WHAT NEEDS TO BE DONE:
Could you reproduce every record below exactly as written?

Source records:

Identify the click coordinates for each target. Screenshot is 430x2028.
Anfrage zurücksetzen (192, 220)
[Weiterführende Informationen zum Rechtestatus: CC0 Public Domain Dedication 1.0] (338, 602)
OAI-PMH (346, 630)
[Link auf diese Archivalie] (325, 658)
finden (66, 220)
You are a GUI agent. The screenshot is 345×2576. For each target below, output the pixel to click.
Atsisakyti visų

ANSWER TO THE PROBLEM:
Identify the click coordinates for each target. Screenshot is 430x2028.
Anfrage zurücksetzen (192, 220)
[Weiterführende Informationen zum Rechtestatus: CC0 Public Domain Dedication 1.0] (338, 602)
OAI-PMH (346, 630)
[Link auf diese Archivalie] (325, 658)
finden (66, 220)
You are a GUI agent. The screenshot is 345×2576. For each target below, output the pixel to click.
Atsisakyti visų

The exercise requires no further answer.